━━━ Records provided ━━━
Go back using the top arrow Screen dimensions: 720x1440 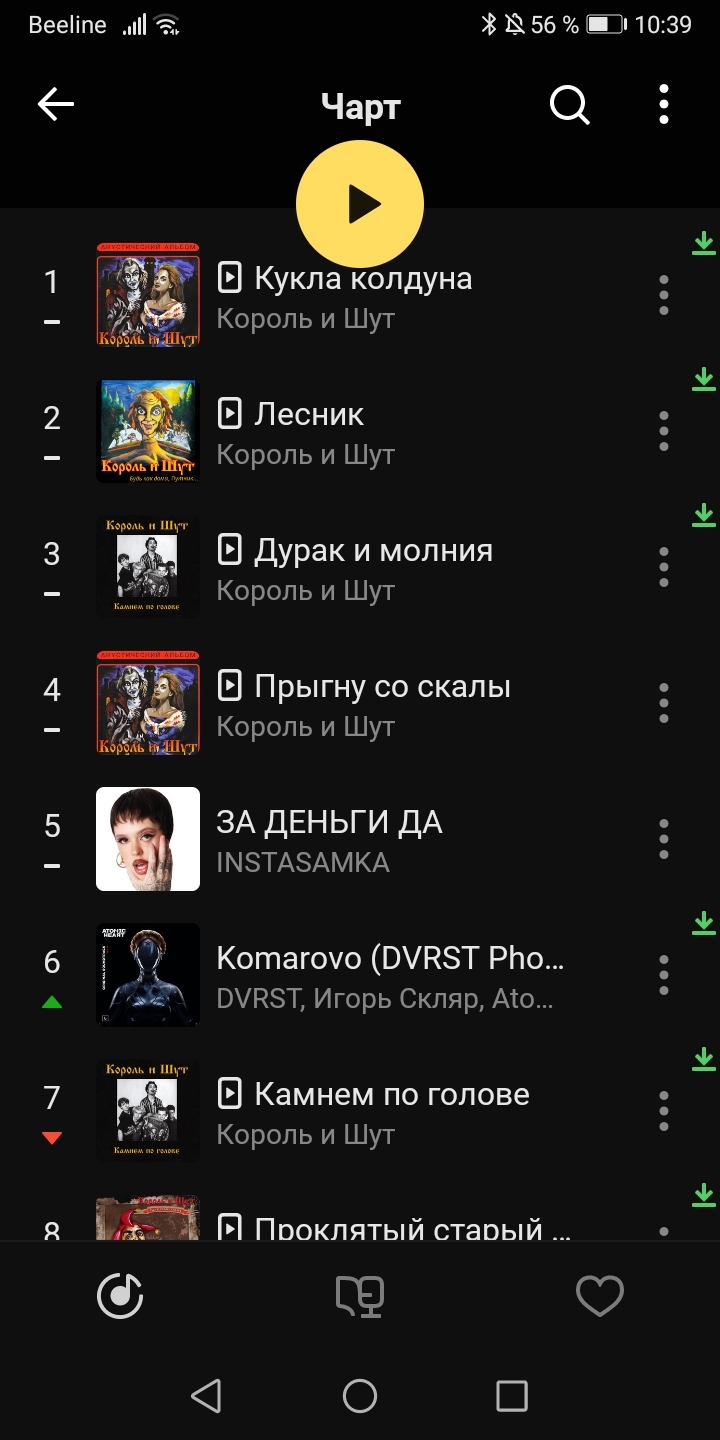[x=56, y=105]
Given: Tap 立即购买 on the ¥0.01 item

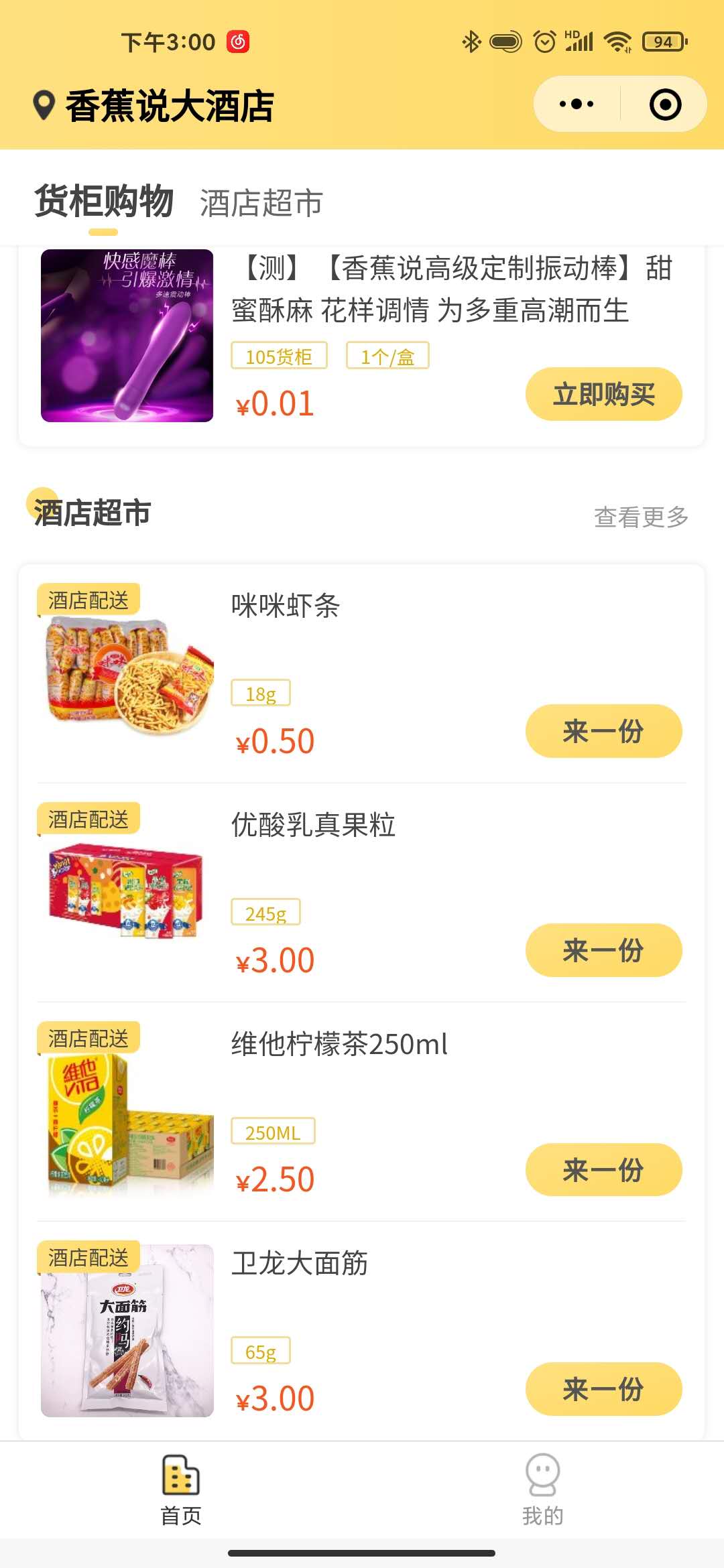Looking at the screenshot, I should coord(603,394).
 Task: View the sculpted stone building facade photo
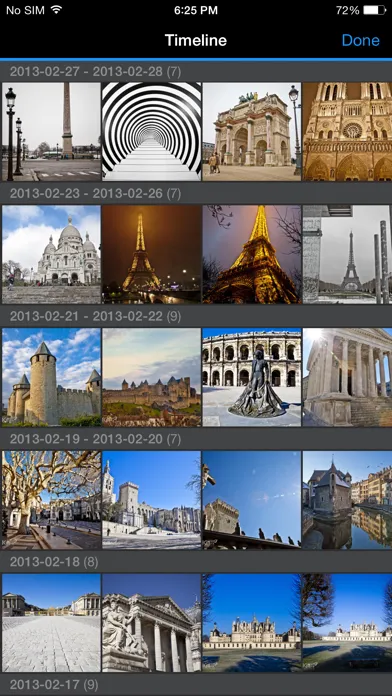click(151, 623)
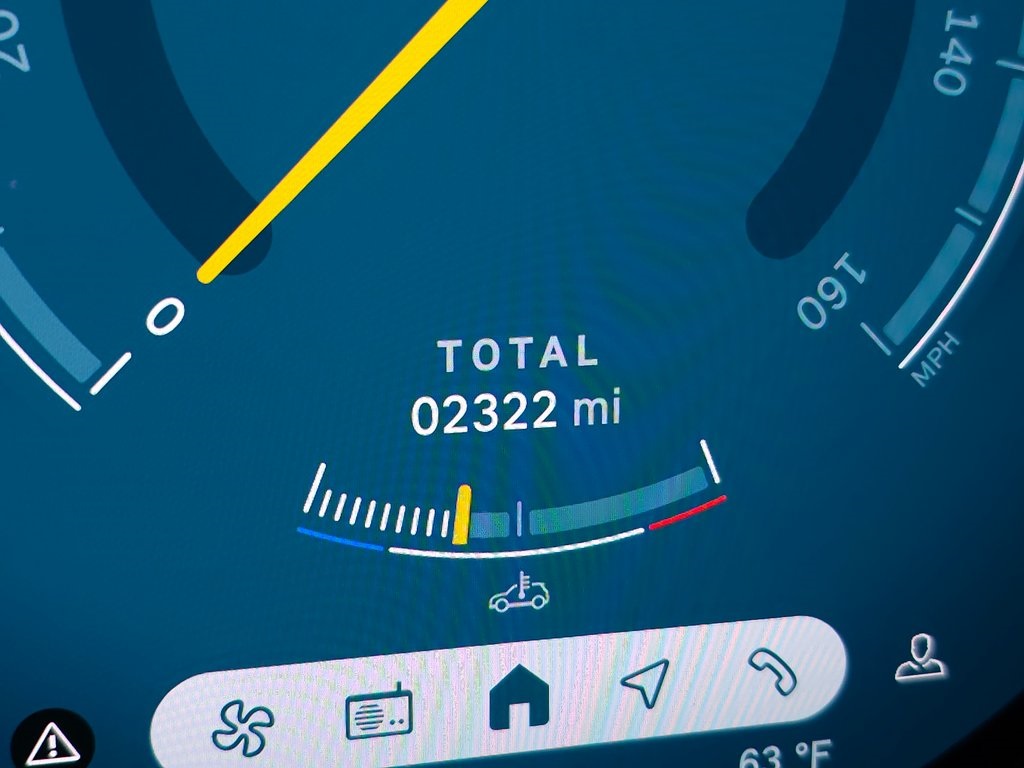Open the driver profile icon
This screenshot has height=768, width=1024.
pos(919,658)
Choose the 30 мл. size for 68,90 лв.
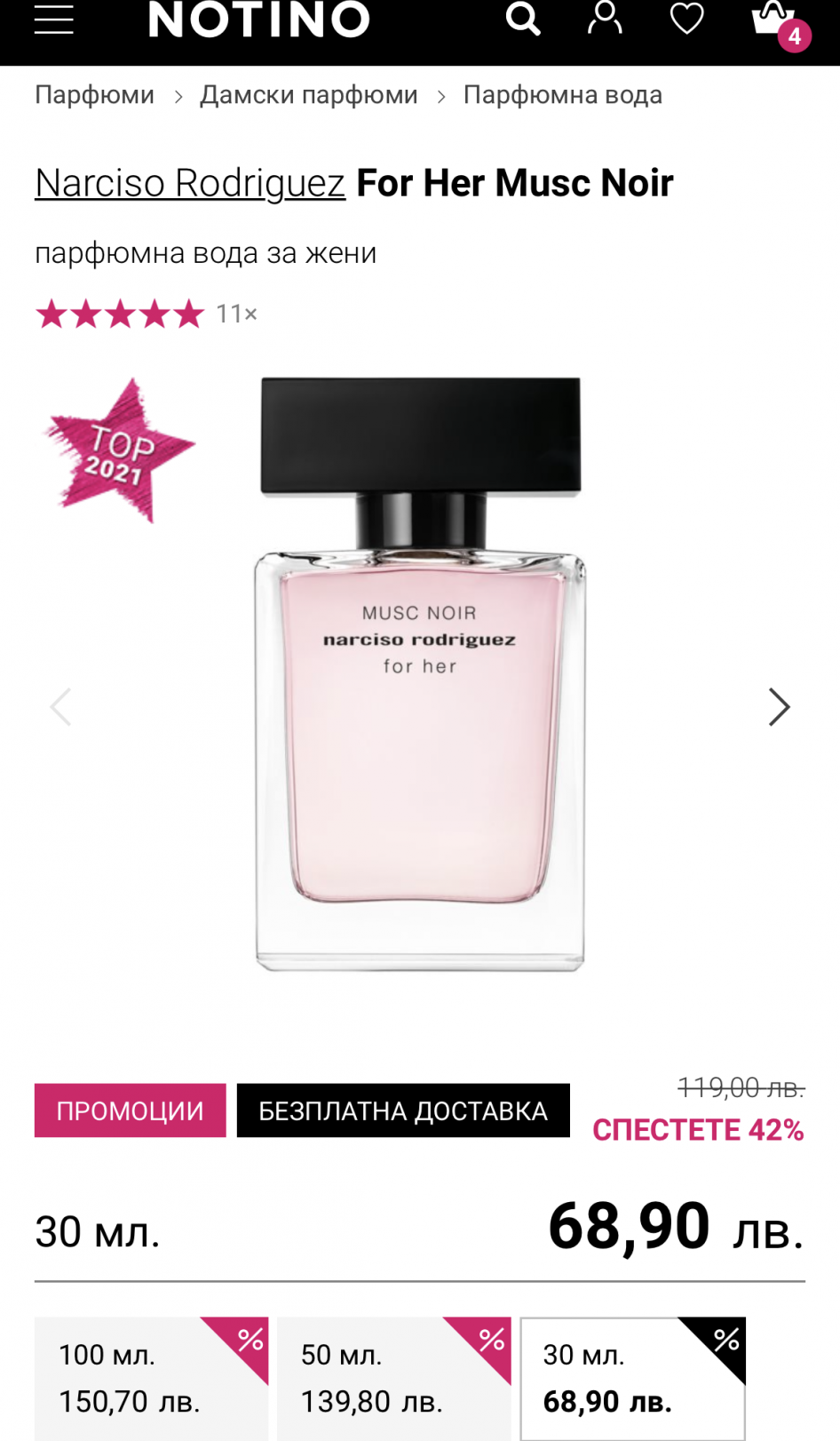The height and width of the screenshot is (1441, 840). pos(632,1378)
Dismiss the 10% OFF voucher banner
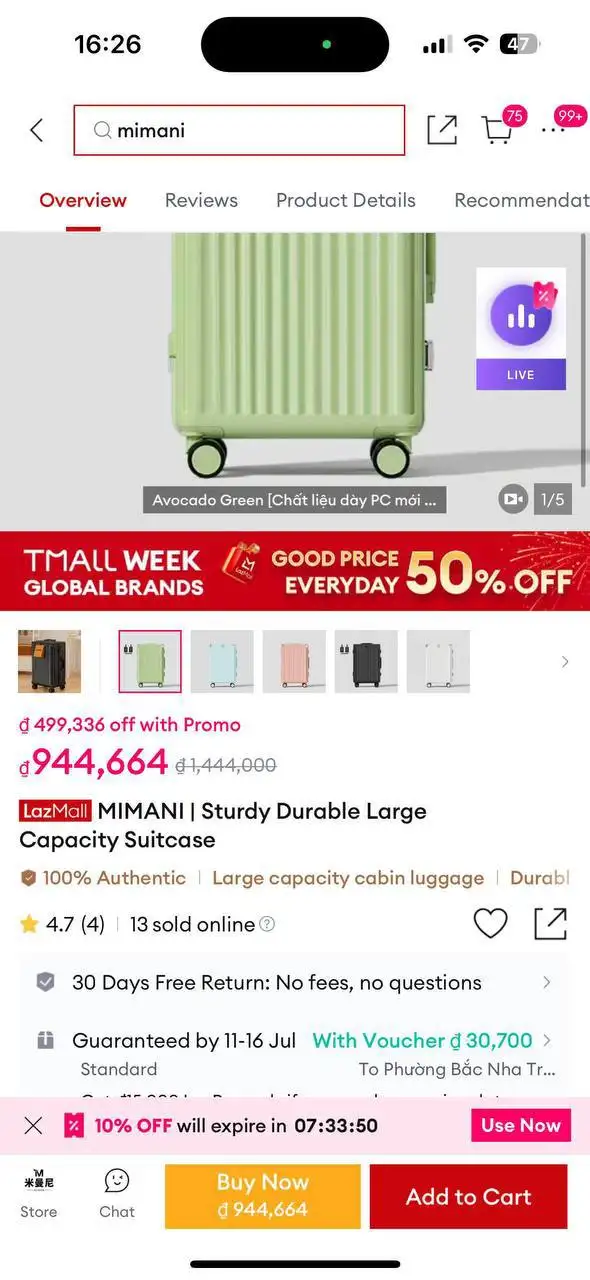This screenshot has width=590, height=1280. point(33,1125)
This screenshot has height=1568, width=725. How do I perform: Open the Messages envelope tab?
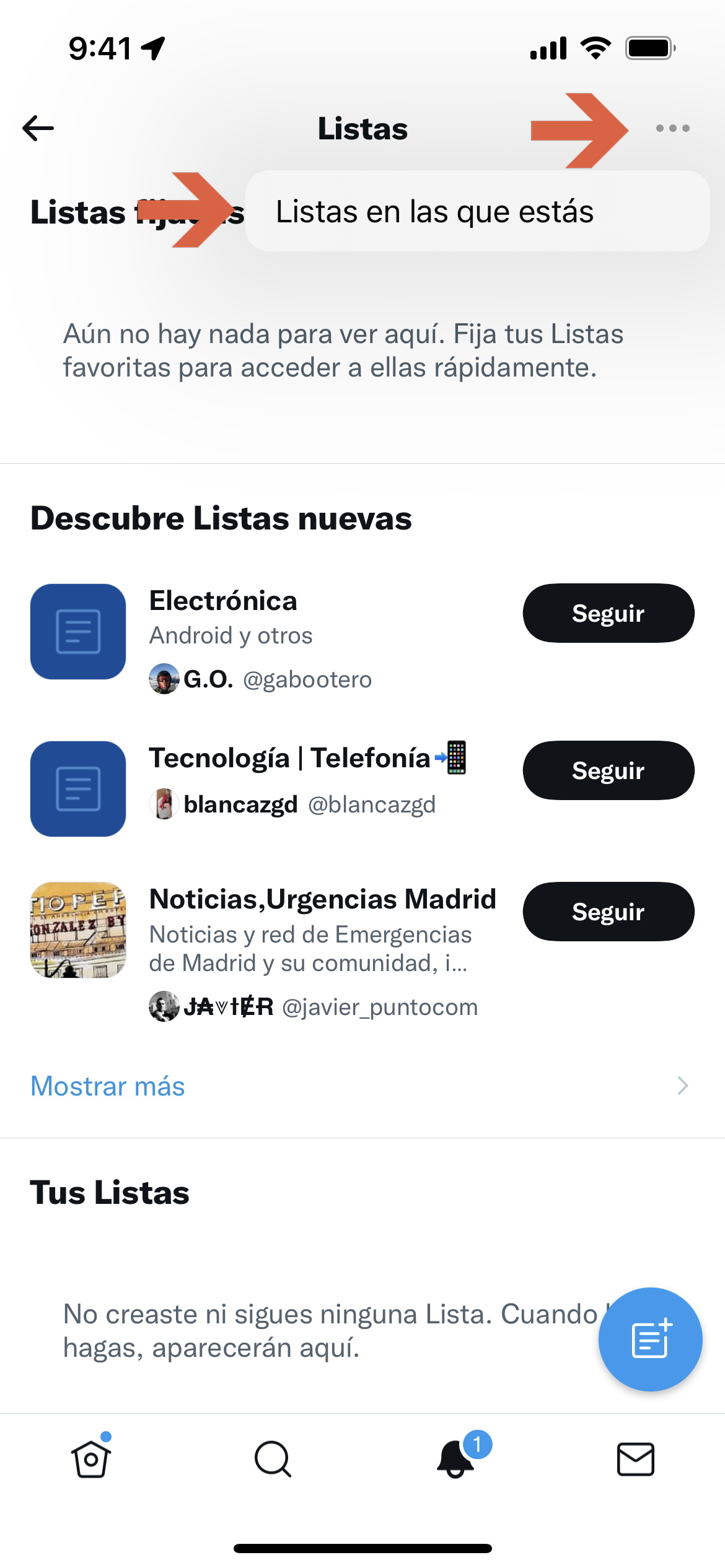click(x=636, y=1459)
━━━
Problem details. Reproduce the entries verbatim, starting with the line that contains "Choose the 30 мл. size for 68,90 лв." and going on through the line that contains "This screenshot has width=590, height=1280.", with both ends included. Omit the pictures from your output.

Response for this exercise.
Choose the 30 мл. size for 68,90 лв.
The height and width of the screenshot is (1441, 840). pos(632,1378)
Dismiss the 10% OFF voucher banner
This screenshot has width=590, height=1280. point(33,1125)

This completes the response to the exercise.